### ESTRATTO FORNITO
# # # #
Fascismo e il "vizietto" del revisionismo che non passa mai
di Stefano Marengo
Prepariamoci. Il 2025, con l’Ottantesimo anniversario della fine della Seconda Guerra Mondiale, porterà con sé gli ormai consueti tentativi di riscrivere la storia o di minimizzarne il senso. Per portarsi avanti con il lavoro, oggi, 31 dicembre 2024, il quotidiano Libero ha scelto di rimanere fedele al suo stile – cioè la butta in caciara – pubblicando in prima pagina il volto di Mussolini e il titolo a caratteri cubitali: “È lui l’uomo dell’anno”.[1] Il perché ce lo spiega il direttore Mario Sechi: “Ottant’anni dopo la fine del fascismo, la sinistra della Ztl lo agita come una clava contro la destra, con sprezzo del ridicolo «l’allarme democratico» va e viene sulle prime pagine dei giornali progressisti, i cui titoli esondano nella politica e nella cultura, nei talk show e nei concorsi di bellezza letteraria”.
Ma ancora meglio fanno i liberali de Il Foglio. Per concludere il 2024, il giornale fondato da Giuliano Ferrara esce con un’intervista a Ernesto Galli Della Loggia intitolata “Noi e il fascismo: il ricatto della sinistra e altri inconfessabili complessi”. Veniamo così informati non solo che il fascismo “non è stato un abominio”, ma che l’antifascismo, che in fondo non avrebbe alcuna ragion d’essere, non è che uno strumento usato dalla sinistra per i propri scopi politici.
Evidentemente è con questo atteggiamento che bisogna fare i conti, anzi occorre riconoscere, come fa l’intervistatore, Nicola Mirenzi, in un lampo di comicità involontaria, che “nel ventennio l’Italia divenne un enorme cantiere, ovunque si costruirono Case Balilla, palestre, campi sportivi, piscine, tribunali, caserme e stazioni ferroviarie”: “altro che PNRR!”. Che dire? Mirenzi ha dimenticato – peccato capitale! – la bonifica dell’Agro pontino (che costò la vita a parecchie migliaia di lavoratori, pedaggio luttuoso di cui mai si parla), ma in compenso possiamo stare sicuri che, quando c’era Lui, i treni arrivavano in orario (e speriamo che Salvini non lo prenda come un attacco personale).
# # # #
### COSE DA FARE
- 1) Puoi disporre in una tabella Markdown, con le colonne "N." e "Riga", le righe dei record dalla prima fino a quella che contiene "[Facebook] (639, 2434)" inclusa, tralasciando le righe vuote?
- 2) Puoi riprendere l'articolo sul revisionismo riguardo al fascismo da dove si ferma?

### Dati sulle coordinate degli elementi
# # # #
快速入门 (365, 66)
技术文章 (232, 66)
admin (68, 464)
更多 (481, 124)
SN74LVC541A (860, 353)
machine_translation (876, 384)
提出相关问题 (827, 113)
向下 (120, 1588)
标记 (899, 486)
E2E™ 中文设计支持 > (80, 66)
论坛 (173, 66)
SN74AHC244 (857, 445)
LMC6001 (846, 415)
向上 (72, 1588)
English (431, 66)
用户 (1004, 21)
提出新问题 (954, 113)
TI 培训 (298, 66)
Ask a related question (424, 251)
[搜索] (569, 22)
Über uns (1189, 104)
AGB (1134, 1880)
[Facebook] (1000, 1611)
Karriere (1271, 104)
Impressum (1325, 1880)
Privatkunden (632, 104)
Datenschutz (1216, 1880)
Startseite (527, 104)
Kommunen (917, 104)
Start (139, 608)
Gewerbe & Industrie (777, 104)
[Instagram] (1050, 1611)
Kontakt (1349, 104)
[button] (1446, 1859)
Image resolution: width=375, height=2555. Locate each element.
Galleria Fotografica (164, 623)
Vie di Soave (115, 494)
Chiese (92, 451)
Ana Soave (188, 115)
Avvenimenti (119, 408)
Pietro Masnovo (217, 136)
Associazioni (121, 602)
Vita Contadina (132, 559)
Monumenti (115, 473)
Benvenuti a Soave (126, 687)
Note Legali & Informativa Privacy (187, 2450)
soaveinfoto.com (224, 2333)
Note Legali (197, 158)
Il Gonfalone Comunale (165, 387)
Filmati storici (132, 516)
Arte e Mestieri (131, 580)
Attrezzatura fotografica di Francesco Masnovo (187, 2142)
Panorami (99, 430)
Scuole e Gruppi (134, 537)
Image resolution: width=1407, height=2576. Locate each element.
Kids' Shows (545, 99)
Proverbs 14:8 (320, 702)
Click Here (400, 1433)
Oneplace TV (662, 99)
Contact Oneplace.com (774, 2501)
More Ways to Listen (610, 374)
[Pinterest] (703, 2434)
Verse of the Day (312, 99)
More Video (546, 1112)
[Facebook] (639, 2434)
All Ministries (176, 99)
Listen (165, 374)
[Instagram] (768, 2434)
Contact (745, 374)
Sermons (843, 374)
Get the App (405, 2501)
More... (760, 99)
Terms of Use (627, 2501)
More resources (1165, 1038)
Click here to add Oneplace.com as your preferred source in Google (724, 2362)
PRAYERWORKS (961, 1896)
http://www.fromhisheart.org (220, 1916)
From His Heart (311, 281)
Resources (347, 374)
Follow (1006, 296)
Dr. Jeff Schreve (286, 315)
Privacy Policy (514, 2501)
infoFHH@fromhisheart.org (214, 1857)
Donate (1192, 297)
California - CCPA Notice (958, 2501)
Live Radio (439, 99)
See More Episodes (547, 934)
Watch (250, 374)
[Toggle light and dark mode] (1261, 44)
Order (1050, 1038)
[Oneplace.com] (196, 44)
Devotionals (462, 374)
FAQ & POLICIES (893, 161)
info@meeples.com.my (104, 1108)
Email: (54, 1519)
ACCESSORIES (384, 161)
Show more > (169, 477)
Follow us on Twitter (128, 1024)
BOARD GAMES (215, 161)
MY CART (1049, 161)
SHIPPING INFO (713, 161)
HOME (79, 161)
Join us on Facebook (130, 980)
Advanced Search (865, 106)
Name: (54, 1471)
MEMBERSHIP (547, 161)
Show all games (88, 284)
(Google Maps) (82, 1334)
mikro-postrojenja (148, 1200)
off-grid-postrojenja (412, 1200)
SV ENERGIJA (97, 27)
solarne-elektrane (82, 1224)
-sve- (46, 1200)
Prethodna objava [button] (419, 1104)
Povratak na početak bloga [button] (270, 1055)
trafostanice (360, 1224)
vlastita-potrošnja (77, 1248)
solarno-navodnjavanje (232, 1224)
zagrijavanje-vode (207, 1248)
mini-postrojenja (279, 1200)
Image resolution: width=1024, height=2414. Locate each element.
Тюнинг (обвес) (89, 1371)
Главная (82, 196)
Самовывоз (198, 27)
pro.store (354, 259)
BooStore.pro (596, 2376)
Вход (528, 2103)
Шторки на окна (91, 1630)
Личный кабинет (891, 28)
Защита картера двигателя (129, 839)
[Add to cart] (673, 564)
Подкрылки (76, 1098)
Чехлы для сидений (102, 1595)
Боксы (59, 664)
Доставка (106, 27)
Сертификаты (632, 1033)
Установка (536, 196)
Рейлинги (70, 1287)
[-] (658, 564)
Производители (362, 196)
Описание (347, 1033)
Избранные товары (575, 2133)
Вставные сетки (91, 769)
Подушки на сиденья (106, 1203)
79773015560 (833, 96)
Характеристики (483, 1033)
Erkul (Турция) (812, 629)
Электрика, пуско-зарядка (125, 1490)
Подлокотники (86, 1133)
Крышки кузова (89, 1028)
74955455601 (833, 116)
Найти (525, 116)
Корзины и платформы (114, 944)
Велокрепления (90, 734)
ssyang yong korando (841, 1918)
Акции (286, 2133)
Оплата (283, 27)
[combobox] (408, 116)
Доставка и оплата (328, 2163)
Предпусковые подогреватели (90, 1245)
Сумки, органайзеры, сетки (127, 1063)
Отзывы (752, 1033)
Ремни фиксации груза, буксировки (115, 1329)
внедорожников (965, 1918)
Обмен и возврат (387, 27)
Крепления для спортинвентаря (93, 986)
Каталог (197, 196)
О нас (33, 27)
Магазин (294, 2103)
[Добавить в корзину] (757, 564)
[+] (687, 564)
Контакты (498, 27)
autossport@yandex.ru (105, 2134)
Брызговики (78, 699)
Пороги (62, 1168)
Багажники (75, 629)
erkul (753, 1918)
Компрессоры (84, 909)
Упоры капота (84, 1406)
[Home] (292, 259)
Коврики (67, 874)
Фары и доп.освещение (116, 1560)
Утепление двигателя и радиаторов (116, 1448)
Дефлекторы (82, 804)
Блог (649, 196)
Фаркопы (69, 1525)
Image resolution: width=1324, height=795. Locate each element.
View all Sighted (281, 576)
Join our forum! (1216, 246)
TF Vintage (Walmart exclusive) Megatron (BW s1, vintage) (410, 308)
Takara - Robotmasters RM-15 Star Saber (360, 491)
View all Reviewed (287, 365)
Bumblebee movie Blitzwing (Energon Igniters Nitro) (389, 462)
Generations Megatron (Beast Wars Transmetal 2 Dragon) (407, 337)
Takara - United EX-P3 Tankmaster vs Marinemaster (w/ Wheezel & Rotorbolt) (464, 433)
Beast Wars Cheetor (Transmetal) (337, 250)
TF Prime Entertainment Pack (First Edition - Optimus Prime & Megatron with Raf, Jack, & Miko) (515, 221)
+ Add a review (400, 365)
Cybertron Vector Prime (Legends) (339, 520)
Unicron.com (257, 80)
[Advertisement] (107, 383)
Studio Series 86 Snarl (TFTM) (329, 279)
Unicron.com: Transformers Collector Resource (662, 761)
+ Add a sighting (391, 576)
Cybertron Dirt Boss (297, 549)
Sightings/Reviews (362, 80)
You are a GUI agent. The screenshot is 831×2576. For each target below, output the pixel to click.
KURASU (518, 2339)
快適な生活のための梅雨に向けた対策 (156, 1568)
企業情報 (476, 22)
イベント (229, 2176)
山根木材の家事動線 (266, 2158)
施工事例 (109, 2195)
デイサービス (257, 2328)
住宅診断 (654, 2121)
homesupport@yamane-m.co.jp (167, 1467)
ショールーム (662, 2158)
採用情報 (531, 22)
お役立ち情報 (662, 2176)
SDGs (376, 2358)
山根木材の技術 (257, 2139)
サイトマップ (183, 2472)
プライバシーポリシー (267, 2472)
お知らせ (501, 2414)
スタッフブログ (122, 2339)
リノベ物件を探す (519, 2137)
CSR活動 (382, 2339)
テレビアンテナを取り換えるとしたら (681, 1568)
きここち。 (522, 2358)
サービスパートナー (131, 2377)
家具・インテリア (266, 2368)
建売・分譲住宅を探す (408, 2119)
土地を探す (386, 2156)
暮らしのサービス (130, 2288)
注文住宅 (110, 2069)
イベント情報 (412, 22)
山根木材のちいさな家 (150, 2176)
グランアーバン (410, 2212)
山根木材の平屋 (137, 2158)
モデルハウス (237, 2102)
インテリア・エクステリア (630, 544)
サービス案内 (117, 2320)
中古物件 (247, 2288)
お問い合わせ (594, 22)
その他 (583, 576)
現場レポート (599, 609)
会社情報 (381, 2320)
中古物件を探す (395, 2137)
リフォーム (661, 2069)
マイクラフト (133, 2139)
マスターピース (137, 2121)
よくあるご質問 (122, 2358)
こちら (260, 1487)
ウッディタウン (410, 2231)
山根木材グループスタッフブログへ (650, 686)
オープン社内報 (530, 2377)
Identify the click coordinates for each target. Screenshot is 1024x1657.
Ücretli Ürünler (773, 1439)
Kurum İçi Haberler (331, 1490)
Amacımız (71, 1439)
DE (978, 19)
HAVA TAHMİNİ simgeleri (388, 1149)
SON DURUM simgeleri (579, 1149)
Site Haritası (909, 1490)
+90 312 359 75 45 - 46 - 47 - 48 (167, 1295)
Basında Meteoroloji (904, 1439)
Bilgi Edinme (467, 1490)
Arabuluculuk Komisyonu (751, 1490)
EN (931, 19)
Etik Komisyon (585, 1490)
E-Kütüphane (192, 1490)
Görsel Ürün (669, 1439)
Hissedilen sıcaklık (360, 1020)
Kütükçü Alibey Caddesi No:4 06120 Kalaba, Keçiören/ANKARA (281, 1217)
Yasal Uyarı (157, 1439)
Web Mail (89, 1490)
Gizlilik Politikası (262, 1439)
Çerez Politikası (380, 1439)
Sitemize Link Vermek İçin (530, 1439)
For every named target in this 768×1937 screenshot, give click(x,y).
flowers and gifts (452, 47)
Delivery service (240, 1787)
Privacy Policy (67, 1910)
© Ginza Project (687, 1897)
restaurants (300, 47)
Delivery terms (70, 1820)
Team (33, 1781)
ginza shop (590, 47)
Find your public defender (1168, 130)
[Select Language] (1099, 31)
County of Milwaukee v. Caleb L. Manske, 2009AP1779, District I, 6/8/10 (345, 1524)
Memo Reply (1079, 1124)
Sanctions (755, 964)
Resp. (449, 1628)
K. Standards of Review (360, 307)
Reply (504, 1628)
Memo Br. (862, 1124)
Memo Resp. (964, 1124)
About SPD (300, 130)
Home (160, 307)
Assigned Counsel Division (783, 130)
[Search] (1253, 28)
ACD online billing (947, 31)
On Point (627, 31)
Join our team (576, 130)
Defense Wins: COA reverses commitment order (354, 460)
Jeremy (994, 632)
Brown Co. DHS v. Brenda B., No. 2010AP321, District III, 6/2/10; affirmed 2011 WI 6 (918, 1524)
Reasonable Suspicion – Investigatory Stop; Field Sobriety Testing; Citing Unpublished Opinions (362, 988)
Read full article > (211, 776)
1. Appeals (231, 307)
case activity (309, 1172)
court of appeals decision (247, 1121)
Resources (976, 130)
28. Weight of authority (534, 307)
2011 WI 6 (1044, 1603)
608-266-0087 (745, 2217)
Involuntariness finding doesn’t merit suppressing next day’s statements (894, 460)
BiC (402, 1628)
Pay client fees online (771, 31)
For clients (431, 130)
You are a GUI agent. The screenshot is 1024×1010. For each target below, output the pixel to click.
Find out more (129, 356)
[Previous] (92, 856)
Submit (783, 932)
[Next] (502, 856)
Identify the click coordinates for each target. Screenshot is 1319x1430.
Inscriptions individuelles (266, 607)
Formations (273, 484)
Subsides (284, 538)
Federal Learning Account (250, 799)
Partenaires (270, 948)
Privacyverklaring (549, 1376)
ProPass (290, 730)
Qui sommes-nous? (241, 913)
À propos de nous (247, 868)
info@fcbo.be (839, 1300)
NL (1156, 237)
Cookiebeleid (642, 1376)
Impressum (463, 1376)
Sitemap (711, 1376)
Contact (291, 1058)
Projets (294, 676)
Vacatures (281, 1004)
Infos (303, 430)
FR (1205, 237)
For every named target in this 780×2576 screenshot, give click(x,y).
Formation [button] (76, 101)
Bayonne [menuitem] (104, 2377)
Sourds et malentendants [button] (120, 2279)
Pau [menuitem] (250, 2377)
# # # #
### RISPOSTE PER COMPITO
- 1)
| N. | Riga |
|---|---|
| 1 | 快速入门 (365, 66) |
| 2 | 技术文章 (232, 66) |
| 3 | admin (68, 464) |
| 4 | 更多 (481, 124) |
| 5 | SN74LVC541A (860, 353) |
| 6 | machine_translation (876, 384) |
| 7 | 提出相关问题 (827, 113) |
| 8 | 向下 (120, 1588) |
| 9 | 标记 (899, 486) |
| 10 | E2E™ 中文设计支持 > (80, 66) |
| 11 | 论坛 (173, 66) |
| 12 | SN74AHC244 (857, 445) |
| 13 | LMC6001 (846, 415) |
| 14 | 向上 (72, 1588) |
| 15 | English (431, 66) |
| 16 | 用户 (1004, 21) |
| 17 | 提出新问题 (954, 113) |
| 18 | TI 培训 (298, 66) |
| 19 | Ask a related question (424, 251) |
| 20 | [搜索] (569, 22) |
| 21 | Über uns (1189, 104) |
| 22 | AGB (1134, 1880) |
| 23 | [Facebook] (1000, 1611) |
| 24 | Karriere (1271, 104) |
| 25 | Impressum (1325, 1880) |
| 26 | Privatkunden (632, 104) |
| 27 | Datenschutz (1216, 1880) |
| 28 | Startseite (527, 104) |
| 29 | Kommunen (917, 104) |
| 30 | Start (139, 608) |
| 31 | Gewerbe & Industrie (777, 104) |
| 32 | [Instagram] (1050, 1611) |
| 33 | Kontakt (1349, 104) |
| 34 | [button] (1446, 1859) |
| 35 | Image resolution: width=375, height=2555. Locate each element. |
| 36 | Galleria Fotografica (164, 623) |
| 37 | Vie di Soave (115, 494) |
| 38 | Chiese (92, 451) |
| 39 | Ana Soave (188, 115) |
| 40 | Avvenimenti (119, 408) |
| 41 | Pietro Masnovo (217, 136) |
| 42 | Associazioni (121, 602) |
| 43 | Vita Contadina (132, 559) |
| 44 | Monumenti (115, 473) |
| 45 | Benvenuti a Soave (126, 687) |
| 46 | Note Legali & Informativa Privacy (187, 2450) |
| 47 | soaveinfoto.com (224, 2333) |
| 48 | Note Legali (197, 158) |
| 49 | Il Gonfalone Comunale (165, 387) |
| 50 | Filmati storici (132, 516) |
| 51 | Arte e Mestieri (131, 580) |
| 52 | Attrezzatura fotografica di Francesco Masnovo (187, 2142) |
| 53 | Panorami (99, 430) |
| 54 | Scuole e Gruppi (134, 537) |
| 55 | Image resolution: width=1407, height=2576. Locate each element. |
| 56 | Kids' Shows (545, 99) |
| 57 | Proverbs 14:8 (320, 702) |
| 58 | Click Here (400, 1433) |
| 59 | Oneplace TV (662, 99) |
| 60 | Contact Oneplace.com (774, 2501) |
| 61 | More Ways to Listen (610, 374) |
| 62 | [Pinterest] (703, 2434) |
| 63 | Verse of the Day (312, 99) |
| 64 | More Video (546, 1112) |
| 65 | [Facebook] (639, 2434) |

- 2)
Al di là dell’ironia, quello che è in atto è un tentativo – l’ennesimo – di minimizzare, e quindi normalizzare, ciò che per l’Italia fu la dittatura fascista e, forse ancora di più, di calare un velo d’oblio sui suoi retaggi eversivi che hanno percorso tutta la successiva storia repubblicana. Che la si attui in modo sguaiato, come nel caso di Libero, o in modo apparentemente sofisticato, come nel caso de Il Foglio, la strategia è sempre la stessa. L’assunto di base è che il fascismo, lungi dall’essere ciò che davvero fu, ossia un regime assassino e sanguinario, sia stato una dittatura in fondo benevola. Una dittatura – ecco la tesi che oggi va per la maggiore – che in ogni caso è finita nel 1945, per cui non ha alcun senso attardarsi ancora a denunciare il fascismo e a proclamarsi antifascisti.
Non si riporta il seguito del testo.